__Work request__:
Copy nothing from the entries below except the lines from the one containing "Glutathione Transferase Activity (975, 747)" through the one containing "A0A0C4DFM0 (977, 1961)", and copy those exactly.

__Exercise input__:
----

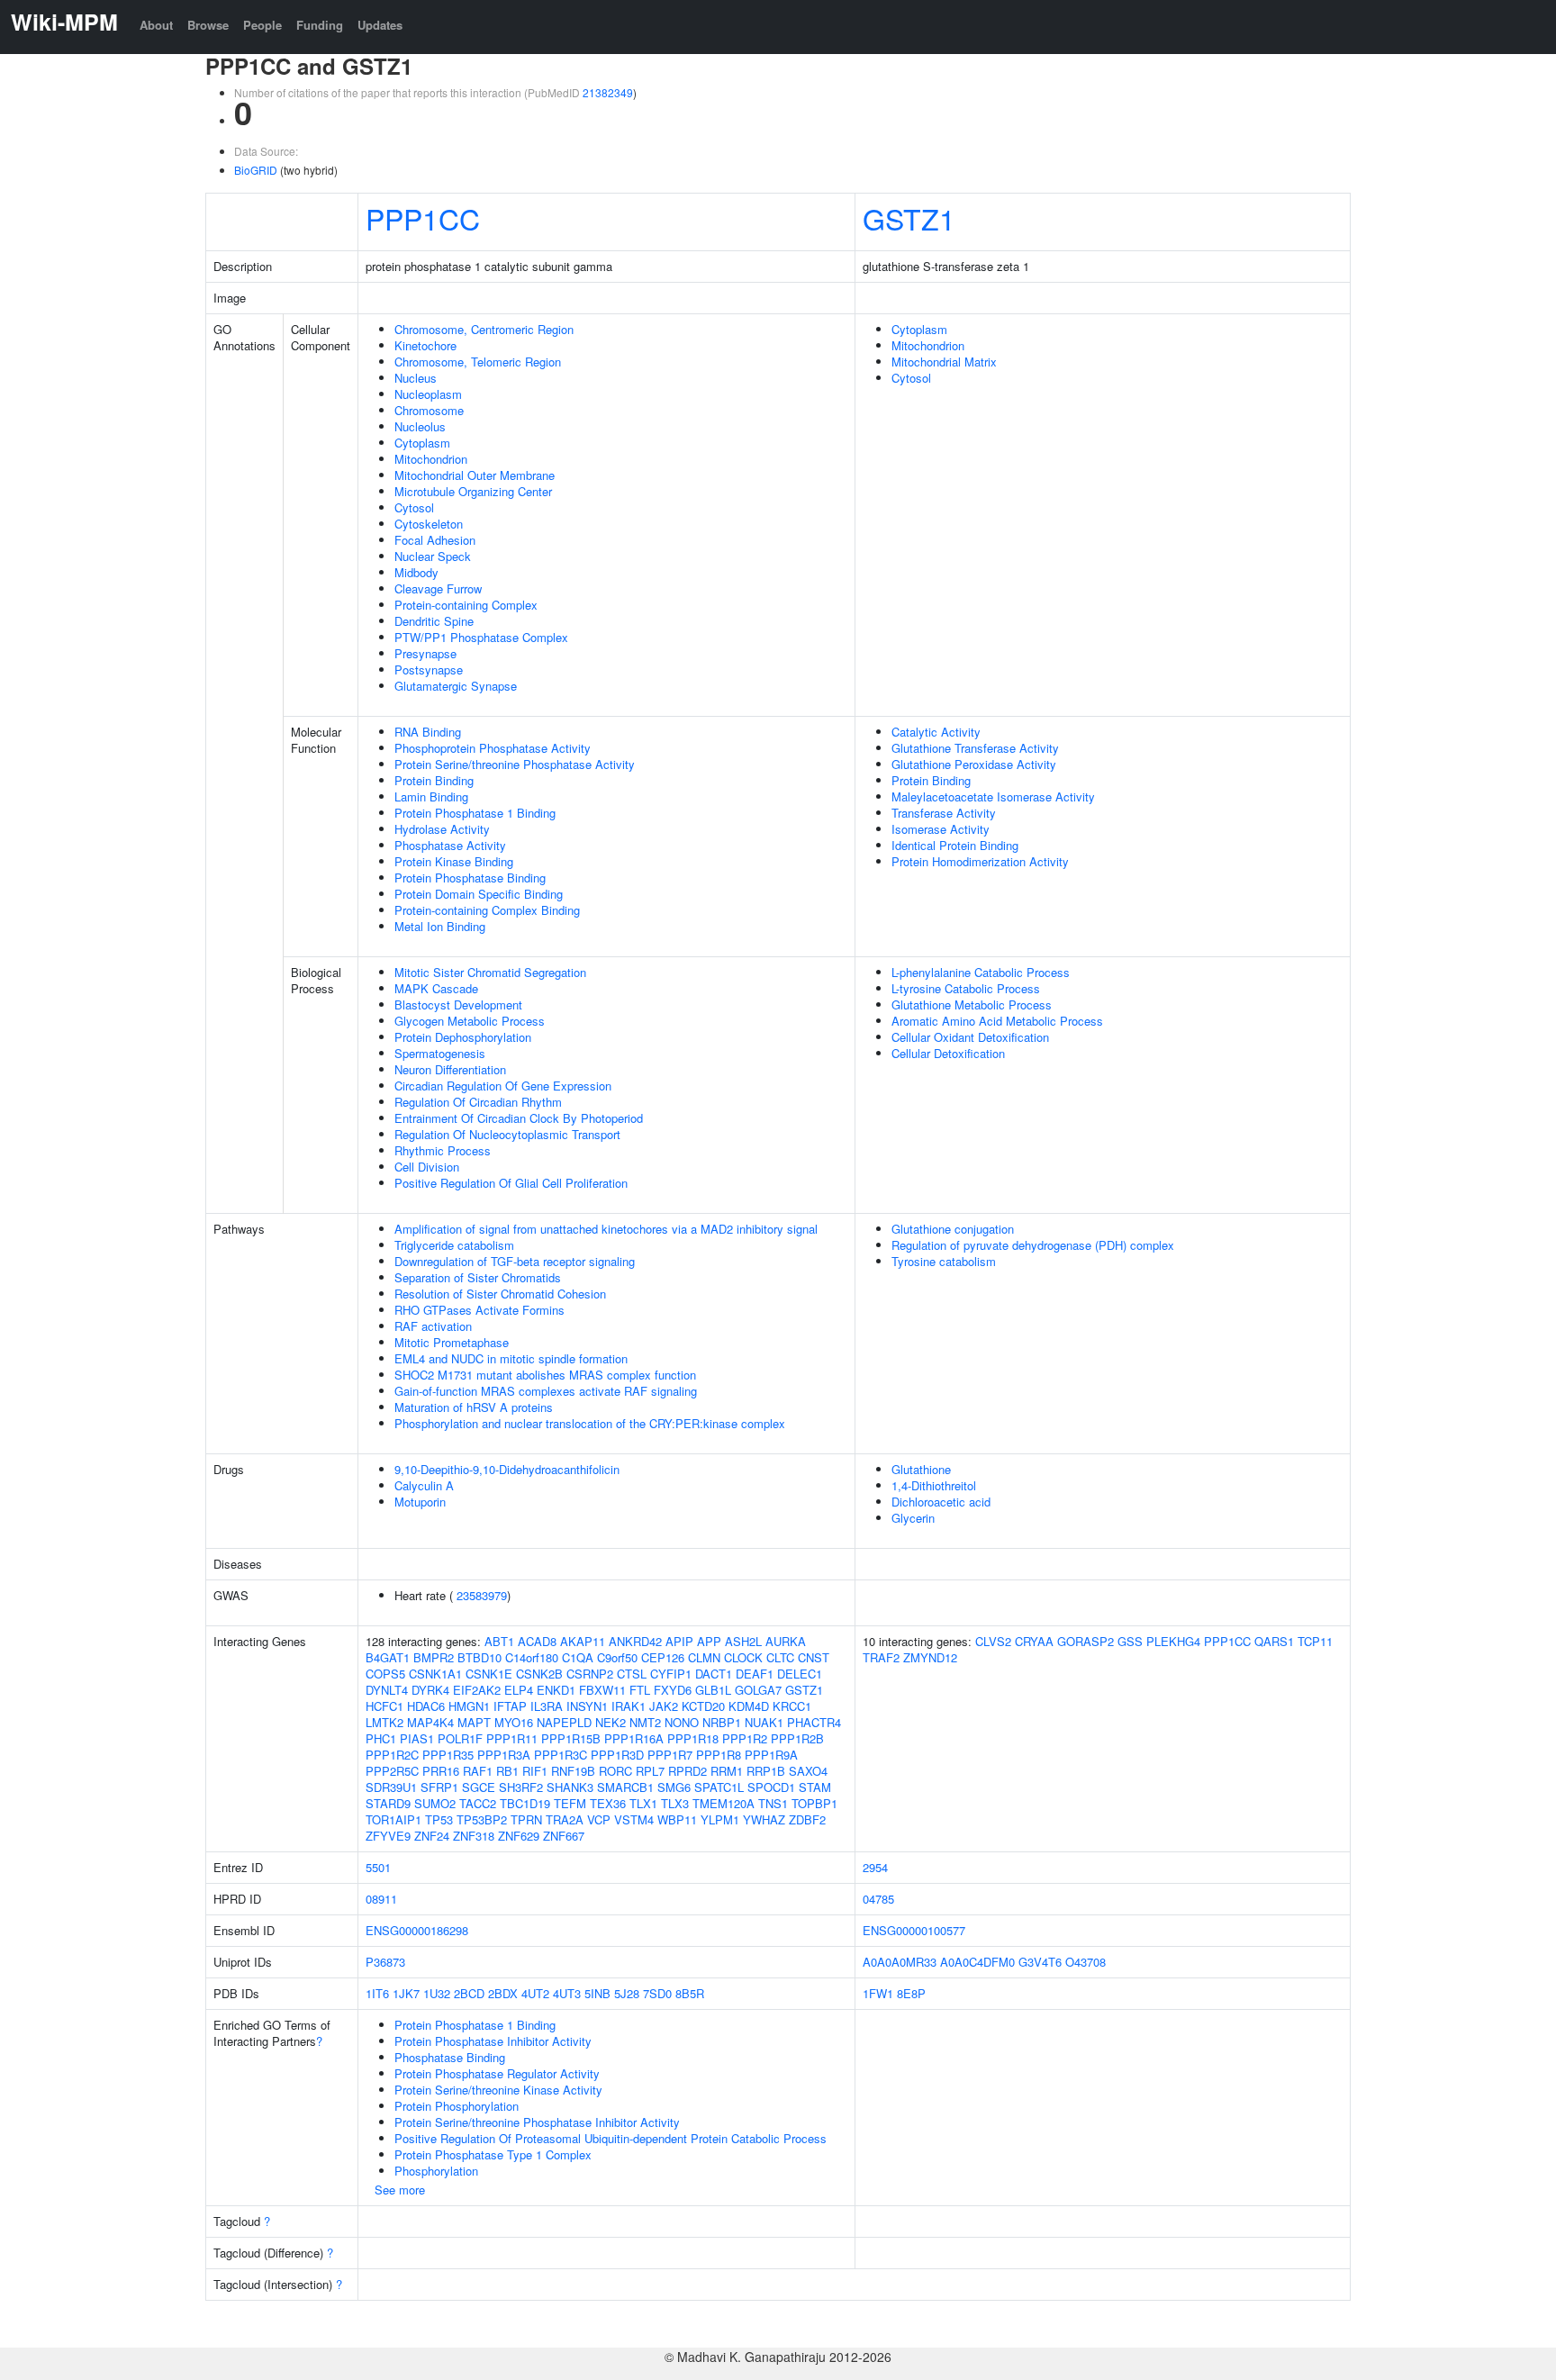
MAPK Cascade (436, 988)
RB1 (507, 1770)
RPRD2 (687, 1770)
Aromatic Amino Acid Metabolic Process (997, 1020)
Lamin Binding (431, 796)
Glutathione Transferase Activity (975, 747)
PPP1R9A (771, 1754)
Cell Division (426, 1166)
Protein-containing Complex (466, 604)
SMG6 (674, 1787)
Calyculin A (424, 1485)
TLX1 (643, 1803)
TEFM (570, 1803)
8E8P (911, 1993)
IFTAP (510, 1706)
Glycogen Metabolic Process (469, 1020)
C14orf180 (531, 1657)
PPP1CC (423, 218)
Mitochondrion (430, 458)
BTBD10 (479, 1657)
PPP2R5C (392, 1770)
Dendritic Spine (434, 620)
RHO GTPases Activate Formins (479, 1309)
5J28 (626, 1993)
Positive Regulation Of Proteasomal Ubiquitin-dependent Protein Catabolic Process (610, 2138)
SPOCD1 (771, 1787)
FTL (639, 1689)
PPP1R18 (693, 1738)
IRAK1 (628, 1706)
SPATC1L (719, 1787)
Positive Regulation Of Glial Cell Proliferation (511, 1182)
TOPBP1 (814, 1803)
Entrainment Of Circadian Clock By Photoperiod (518, 1118)
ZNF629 (518, 1835)
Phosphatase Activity (450, 845)
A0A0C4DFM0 (977, 1961)
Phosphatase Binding (449, 2057)
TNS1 (773, 1803)
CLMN (704, 1657)
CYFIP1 (671, 1673)
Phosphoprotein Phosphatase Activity (492, 747)
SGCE (478, 1787)
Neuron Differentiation (450, 1069)
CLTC (780, 1657)
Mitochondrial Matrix (944, 361)
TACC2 (477, 1803)
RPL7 (650, 1770)
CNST (813, 1657)
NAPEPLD (564, 1722)
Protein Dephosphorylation (462, 1036)
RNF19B (573, 1770)
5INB (597, 1993)
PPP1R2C (392, 1754)
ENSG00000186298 (417, 1930)
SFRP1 (439, 1787)
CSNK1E (489, 1673)
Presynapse (425, 653)
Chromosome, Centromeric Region (484, 329)
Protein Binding (434, 780)
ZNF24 (431, 1835)
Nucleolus (420, 426)
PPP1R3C (560, 1754)
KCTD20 (703, 1706)
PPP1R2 (744, 1738)
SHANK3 (570, 1787)
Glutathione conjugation (952, 1228)
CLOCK (743, 1657)
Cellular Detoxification (948, 1053)
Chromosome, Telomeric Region (477, 361)
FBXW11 (602, 1689)
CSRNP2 (589, 1673)
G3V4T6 (1040, 1961)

----

__Result of the exercise__:
Glutathione Transferase Activity (975, 747)
PPP1R9A (771, 1754)
Cell Division (426, 1166)
Protein-containing Complex (466, 604)
SMG6 (674, 1787)
Calyculin A (424, 1485)
TLX1 (643, 1803)
TEFM (570, 1803)
8E8P (911, 1993)
IFTAP (510, 1706)
Glycogen Metabolic Process (469, 1020)
C14orf180 (531, 1657)
PPP1CC (423, 218)
Mitochondrion (430, 458)
BTBD10 (479, 1657)
PPP2R5C (392, 1770)
Dendritic Spine (434, 620)
RHO GTPases Activate Formins (479, 1309)
5J28 (626, 1993)
Positive Regulation Of Proteasomal Ubiquitin-dependent Protein Catabolic Process (610, 2138)
SPOCD1 (771, 1787)
FTL (639, 1689)
PPP1R18 (693, 1738)
IRAK1 (628, 1706)
SPATC1L (719, 1787)
Positive Regulation Of Glial Cell Proliferation (511, 1182)
TOPBP1 (814, 1803)
Entrainment Of Circadian Clock By Photoperiod (518, 1118)
ZNF629 (518, 1835)
Phosphatase Activity (450, 845)
A0A0C4DFM0 (977, 1961)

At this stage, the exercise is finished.